British stage actress and singer

Emilia Rose O'Connell (born 18 January 1997) is an English musical theatre actress and singer. She is best known for portraying Anne Boleyn in the original UK tour and West End production of the musical SIX. She is part of pop girl group SVN. She has received Laurence Olivier and WhatsOnStage Award nominations.

== Early life ==
O'Connell is from Shanklin, Isle of Wight, England. She is of Maltese, Irish, and Italian descent. From the age of three, O'Connell took classes at the Gillian Cartwright School of Dance. She attended Christ the King College. After completing her GCSEs at 16, she won a scholarship to train at Laine Theatre Arts in Epsom, graduating in 2015, aged 18.

== Career ==
O'Connell made her professional stage debut in the international revival of the show 42nd Street in 2016, in Théâtre du Châtelet, Paris, forming part of the ensemble whilst understudying Peggy Sawyer. In 2017, she moved back to the UK, performing in the same show in Theatre Royal, Drury Lane, forming part of the ensemble whilst understudying Anytime Annie. In 2018 she joined the UK tour cast of Thoroughly Modern Millie, understudying Millie Dillmount.

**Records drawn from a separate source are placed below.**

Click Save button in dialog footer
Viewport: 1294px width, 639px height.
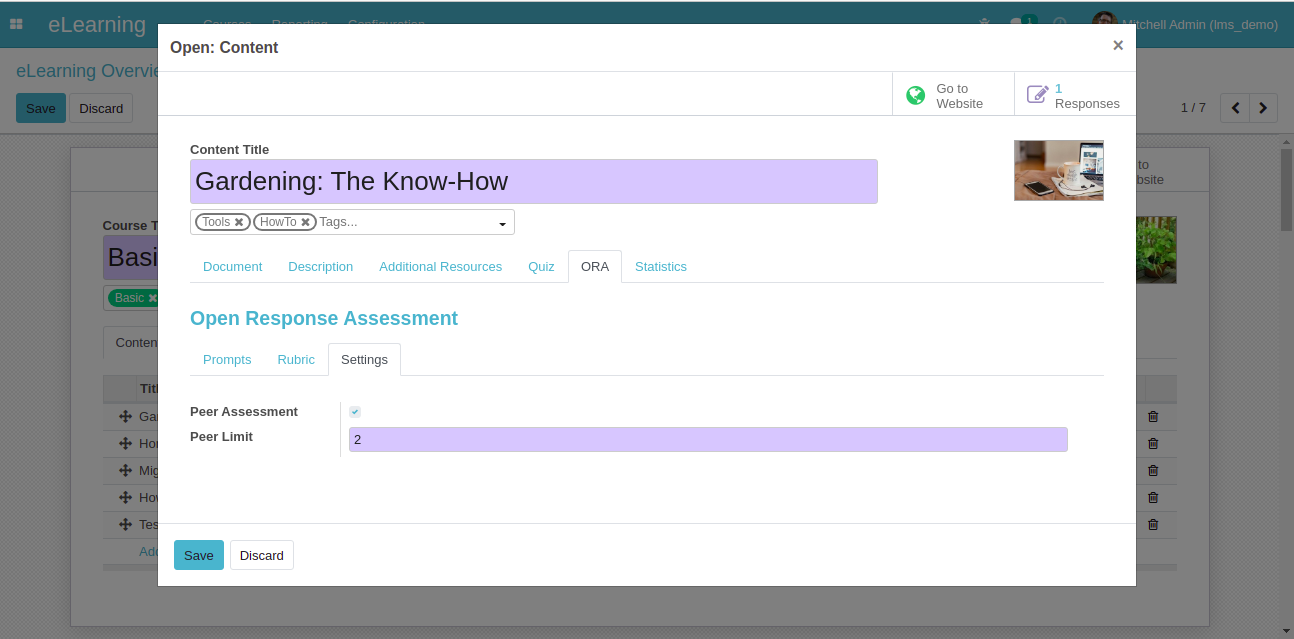coord(198,555)
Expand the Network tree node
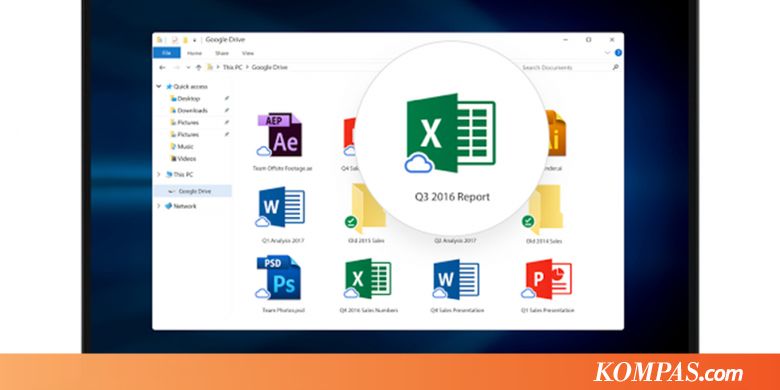780x390 pixels. click(x=159, y=206)
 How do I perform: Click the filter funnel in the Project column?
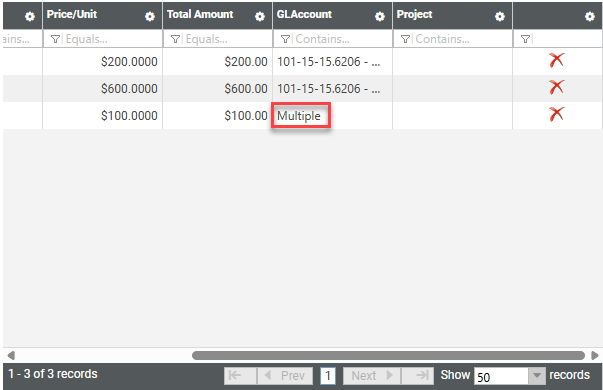point(405,39)
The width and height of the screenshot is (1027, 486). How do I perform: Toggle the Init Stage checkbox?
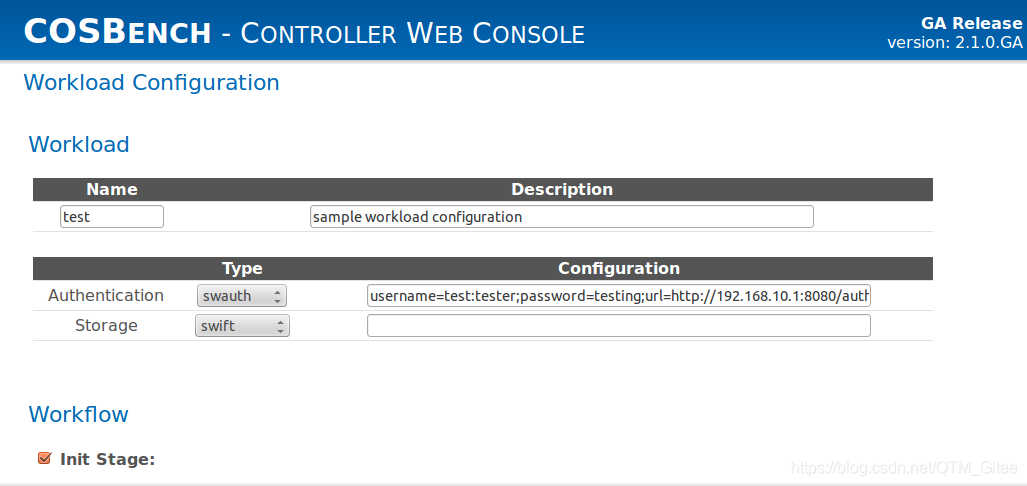(x=44, y=459)
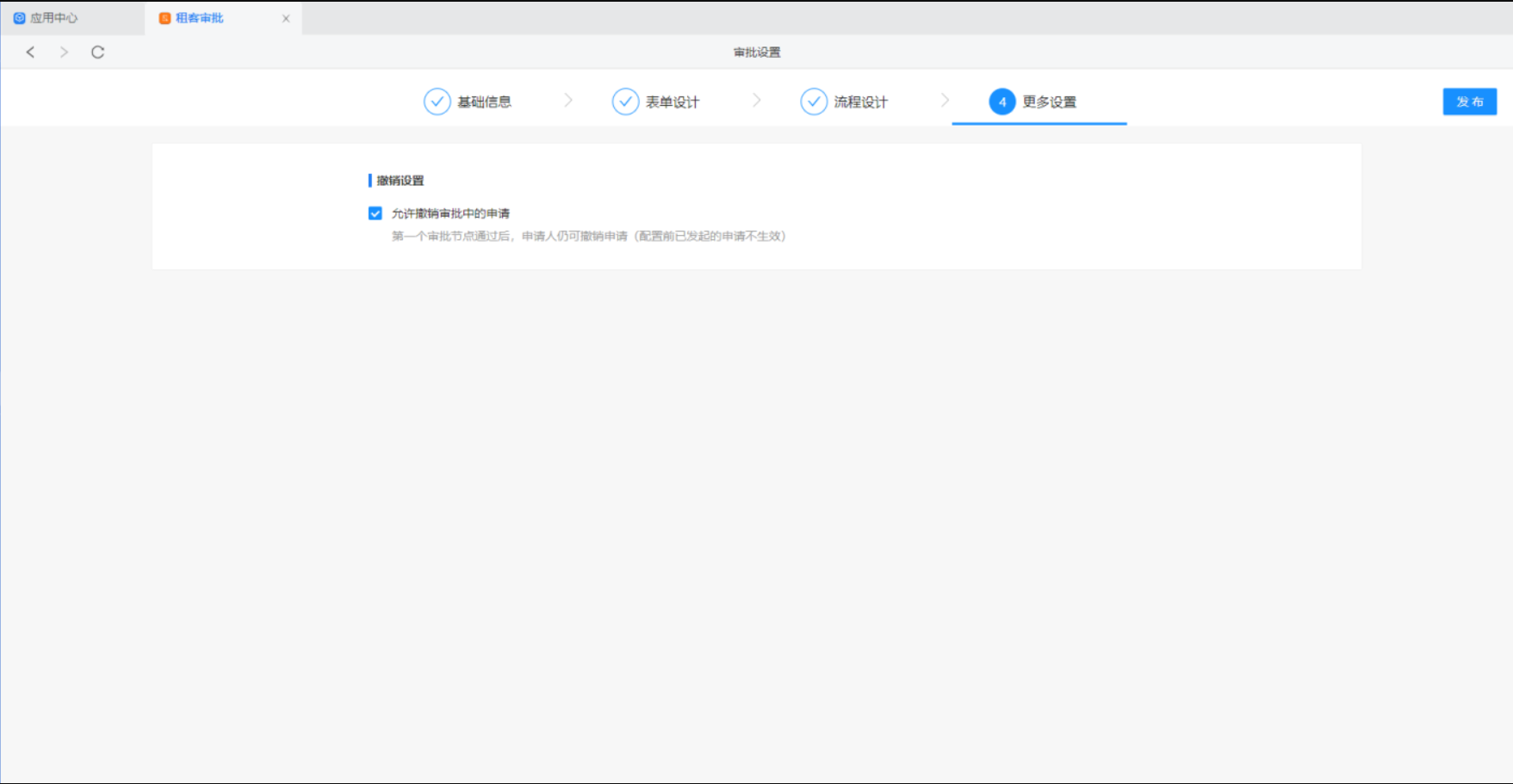Click the 允许撤销审批中的申请 label text
The image size is (1513, 784).
pos(450,213)
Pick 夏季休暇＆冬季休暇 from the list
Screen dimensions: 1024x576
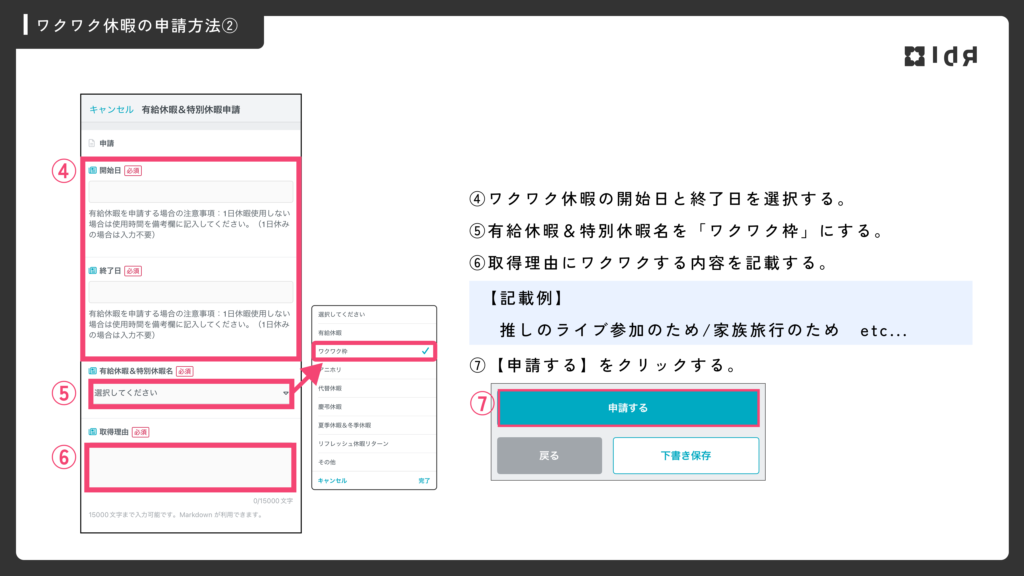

Her rise to fame stemmed from her role of Anne Boleyn in the original UK tour cast of SIX in 2018. The show's success gave it a permanent home in the West End's Arts Theatre, where she starred in the show until October 2019. Prior to leaving the show, Millie had played the most shows out of every actress in the original West End cast.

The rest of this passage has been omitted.